The event is a community-wide effort. Students, faculty and staff wove baskets or painted ceramic bowls. The American Association of University Women spent a Saturday morning sewing the napkin sets. Bradford Area High School students created ceramic bowls. Third-grade students from School Street Elementary and St. Bernard School, as well as third- and fourth-graders from The Learning Center and the Bradford Area Christian Academy, decorated placemats as part of a lesson about hunger. Campus and community volunteers made the soups and cookies.

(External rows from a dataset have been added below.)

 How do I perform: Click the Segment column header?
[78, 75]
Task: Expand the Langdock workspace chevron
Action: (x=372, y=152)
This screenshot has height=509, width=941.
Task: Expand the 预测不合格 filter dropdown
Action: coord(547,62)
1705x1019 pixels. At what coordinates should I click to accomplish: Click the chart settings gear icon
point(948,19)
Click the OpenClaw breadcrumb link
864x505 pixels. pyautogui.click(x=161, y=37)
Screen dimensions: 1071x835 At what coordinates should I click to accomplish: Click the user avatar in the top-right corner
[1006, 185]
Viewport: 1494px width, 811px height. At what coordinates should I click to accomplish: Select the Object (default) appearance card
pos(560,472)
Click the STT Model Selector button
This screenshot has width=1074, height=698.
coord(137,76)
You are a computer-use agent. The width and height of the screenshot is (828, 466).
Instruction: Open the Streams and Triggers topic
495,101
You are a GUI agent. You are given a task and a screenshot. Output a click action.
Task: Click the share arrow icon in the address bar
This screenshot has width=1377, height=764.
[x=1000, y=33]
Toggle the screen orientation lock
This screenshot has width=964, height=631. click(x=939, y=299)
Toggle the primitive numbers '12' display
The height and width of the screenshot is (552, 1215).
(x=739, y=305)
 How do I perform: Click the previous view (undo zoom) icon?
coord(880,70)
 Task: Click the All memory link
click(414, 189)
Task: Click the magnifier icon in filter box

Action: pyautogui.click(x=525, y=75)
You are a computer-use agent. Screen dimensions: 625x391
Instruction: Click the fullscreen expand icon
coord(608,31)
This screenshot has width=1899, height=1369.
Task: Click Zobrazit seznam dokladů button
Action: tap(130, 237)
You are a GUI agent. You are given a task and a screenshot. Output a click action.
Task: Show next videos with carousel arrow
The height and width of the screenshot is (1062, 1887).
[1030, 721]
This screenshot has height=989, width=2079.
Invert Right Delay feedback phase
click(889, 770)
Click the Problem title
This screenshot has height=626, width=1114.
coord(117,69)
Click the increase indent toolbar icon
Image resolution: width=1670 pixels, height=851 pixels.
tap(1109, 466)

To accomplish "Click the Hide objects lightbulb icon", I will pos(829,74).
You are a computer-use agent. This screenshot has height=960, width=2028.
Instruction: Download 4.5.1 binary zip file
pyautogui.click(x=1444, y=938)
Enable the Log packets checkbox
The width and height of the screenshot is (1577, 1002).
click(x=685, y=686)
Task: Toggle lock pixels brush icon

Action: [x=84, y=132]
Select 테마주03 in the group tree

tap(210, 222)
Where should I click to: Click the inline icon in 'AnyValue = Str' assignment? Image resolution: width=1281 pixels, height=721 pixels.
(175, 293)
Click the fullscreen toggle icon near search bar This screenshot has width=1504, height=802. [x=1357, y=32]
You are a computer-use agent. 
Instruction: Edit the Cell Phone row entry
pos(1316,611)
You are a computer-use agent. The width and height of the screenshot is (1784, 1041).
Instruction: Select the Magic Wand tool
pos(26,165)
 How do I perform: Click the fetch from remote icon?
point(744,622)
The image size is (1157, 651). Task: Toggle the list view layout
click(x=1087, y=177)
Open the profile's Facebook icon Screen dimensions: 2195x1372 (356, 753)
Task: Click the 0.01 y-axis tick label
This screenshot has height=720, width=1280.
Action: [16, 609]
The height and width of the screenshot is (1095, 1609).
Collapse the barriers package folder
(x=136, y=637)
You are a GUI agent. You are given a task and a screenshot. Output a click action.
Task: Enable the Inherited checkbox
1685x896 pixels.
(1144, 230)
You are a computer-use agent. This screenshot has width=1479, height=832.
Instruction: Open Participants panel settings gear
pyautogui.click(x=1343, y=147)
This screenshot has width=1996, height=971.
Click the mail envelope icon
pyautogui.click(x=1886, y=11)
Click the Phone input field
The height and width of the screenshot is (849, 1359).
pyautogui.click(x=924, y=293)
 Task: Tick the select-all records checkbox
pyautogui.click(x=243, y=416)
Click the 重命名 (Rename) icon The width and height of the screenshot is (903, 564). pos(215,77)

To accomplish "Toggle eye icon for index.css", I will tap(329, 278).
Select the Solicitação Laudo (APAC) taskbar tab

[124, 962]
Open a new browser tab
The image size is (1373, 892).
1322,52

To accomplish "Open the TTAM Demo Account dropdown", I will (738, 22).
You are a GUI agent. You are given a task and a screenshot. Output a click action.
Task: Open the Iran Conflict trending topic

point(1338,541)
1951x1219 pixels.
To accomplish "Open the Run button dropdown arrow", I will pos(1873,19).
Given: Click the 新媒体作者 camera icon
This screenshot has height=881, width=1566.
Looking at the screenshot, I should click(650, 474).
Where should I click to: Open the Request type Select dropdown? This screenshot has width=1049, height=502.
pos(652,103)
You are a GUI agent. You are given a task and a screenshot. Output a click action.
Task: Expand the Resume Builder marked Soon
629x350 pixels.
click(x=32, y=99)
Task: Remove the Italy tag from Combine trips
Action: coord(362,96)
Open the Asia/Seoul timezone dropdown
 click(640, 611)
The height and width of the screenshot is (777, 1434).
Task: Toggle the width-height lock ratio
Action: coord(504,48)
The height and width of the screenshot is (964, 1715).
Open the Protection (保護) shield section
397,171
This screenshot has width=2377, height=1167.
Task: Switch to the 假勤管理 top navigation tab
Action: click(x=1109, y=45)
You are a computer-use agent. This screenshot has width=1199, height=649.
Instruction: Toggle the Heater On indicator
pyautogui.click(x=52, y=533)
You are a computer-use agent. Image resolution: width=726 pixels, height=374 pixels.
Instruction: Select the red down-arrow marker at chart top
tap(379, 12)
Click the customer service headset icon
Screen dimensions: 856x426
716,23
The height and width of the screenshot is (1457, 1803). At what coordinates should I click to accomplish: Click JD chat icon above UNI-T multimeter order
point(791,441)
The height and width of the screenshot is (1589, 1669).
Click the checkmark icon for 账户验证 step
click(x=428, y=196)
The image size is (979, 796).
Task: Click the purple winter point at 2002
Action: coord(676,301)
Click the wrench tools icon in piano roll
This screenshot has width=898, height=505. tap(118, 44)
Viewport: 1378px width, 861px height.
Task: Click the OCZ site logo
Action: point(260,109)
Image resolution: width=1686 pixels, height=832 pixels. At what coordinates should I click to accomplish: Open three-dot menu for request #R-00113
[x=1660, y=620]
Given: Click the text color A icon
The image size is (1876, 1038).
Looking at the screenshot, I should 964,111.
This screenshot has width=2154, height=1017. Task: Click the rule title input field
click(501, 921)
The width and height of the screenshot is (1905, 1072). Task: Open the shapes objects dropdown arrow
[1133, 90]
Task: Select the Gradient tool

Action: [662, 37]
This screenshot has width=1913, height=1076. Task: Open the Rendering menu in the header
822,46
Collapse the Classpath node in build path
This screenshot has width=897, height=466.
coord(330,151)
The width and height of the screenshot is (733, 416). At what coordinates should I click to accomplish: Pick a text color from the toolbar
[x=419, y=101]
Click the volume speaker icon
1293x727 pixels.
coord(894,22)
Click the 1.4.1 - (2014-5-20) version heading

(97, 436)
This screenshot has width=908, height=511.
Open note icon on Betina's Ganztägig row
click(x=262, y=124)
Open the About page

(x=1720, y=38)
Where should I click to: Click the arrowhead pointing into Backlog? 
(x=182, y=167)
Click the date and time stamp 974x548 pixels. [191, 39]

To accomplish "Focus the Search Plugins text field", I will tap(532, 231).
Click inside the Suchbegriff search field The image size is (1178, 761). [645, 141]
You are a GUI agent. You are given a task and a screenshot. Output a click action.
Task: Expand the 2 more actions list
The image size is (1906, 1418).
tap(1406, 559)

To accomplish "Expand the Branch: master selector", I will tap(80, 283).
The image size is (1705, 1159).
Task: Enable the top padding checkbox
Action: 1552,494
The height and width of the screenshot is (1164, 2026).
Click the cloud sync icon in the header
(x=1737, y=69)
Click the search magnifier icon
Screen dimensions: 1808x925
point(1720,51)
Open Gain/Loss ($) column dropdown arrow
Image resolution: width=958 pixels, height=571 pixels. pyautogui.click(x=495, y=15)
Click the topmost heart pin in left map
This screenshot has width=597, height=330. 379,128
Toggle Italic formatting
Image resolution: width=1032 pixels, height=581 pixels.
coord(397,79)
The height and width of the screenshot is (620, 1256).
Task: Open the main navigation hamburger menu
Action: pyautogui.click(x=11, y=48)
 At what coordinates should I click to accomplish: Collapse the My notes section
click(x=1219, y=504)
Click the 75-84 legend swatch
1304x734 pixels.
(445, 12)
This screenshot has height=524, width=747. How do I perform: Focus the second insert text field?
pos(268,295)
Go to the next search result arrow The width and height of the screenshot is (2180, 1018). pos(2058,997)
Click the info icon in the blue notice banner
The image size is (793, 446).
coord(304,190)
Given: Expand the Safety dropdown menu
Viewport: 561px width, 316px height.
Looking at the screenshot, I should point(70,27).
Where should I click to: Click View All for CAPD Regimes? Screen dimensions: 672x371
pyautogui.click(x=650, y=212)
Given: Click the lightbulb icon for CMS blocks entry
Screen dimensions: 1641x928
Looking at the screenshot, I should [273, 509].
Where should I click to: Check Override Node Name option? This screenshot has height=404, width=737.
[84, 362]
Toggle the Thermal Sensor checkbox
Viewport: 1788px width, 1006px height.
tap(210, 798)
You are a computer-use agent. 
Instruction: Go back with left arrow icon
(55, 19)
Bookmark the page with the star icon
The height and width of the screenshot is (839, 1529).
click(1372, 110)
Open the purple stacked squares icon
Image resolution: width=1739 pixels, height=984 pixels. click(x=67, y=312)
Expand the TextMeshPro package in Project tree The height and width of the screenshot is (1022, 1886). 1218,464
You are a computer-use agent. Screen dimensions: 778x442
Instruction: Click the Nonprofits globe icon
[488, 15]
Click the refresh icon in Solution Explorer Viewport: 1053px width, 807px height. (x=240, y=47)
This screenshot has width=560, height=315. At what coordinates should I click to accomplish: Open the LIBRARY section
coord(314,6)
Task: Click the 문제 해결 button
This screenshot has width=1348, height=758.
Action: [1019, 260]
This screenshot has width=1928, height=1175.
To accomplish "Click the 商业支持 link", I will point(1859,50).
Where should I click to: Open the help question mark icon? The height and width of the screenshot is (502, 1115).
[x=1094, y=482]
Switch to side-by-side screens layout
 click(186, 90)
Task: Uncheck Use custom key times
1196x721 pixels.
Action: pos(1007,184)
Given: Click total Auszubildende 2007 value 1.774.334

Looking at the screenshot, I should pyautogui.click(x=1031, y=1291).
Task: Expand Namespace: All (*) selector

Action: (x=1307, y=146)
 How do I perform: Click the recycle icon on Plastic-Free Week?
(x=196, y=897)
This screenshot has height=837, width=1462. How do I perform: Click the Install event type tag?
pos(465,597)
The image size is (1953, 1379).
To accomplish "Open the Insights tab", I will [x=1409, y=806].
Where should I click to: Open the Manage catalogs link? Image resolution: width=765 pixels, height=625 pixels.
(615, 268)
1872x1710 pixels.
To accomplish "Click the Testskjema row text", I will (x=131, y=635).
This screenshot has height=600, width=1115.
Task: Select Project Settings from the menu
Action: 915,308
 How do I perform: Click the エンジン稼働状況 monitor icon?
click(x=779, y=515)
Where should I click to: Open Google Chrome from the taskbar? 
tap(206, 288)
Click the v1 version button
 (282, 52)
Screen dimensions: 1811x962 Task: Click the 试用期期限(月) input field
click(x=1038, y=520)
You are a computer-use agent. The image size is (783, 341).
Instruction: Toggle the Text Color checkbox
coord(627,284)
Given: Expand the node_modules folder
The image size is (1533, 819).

The Empty Bowls Dinner was initiated in 1990 when a Michigan high school art teacher and his students sponsored the first dinner served in handmade bowls to benefit the cause. By the following year, the originators had developed the concept into Empty Bowls, a project to provide support for food banks, soup kitchens and other organizations that fight hunger. Since then, Empty Bowls events have been held throughout the world, and millions of dollars have been raised to combat hunger. For more information on the originators of the event, go to: www.emptybowls.net.

Other contributors include Diana’s Ceramic Heaven, Metz and Associates, Miss Maggies, and Anne Mormile, Tops Friendly Markets and Walmart. Other campus groups contributing are Alpha Phi Omega service fraternity, Center for Leadership and Service, Conference Services, Division of Behavioral and Social Sciences, Division of Communication and the Arts, Division of Management and Education, Division of Physical and Computational Sciences, Staff Association, Student Affairs and the Women’s History Celebration committee.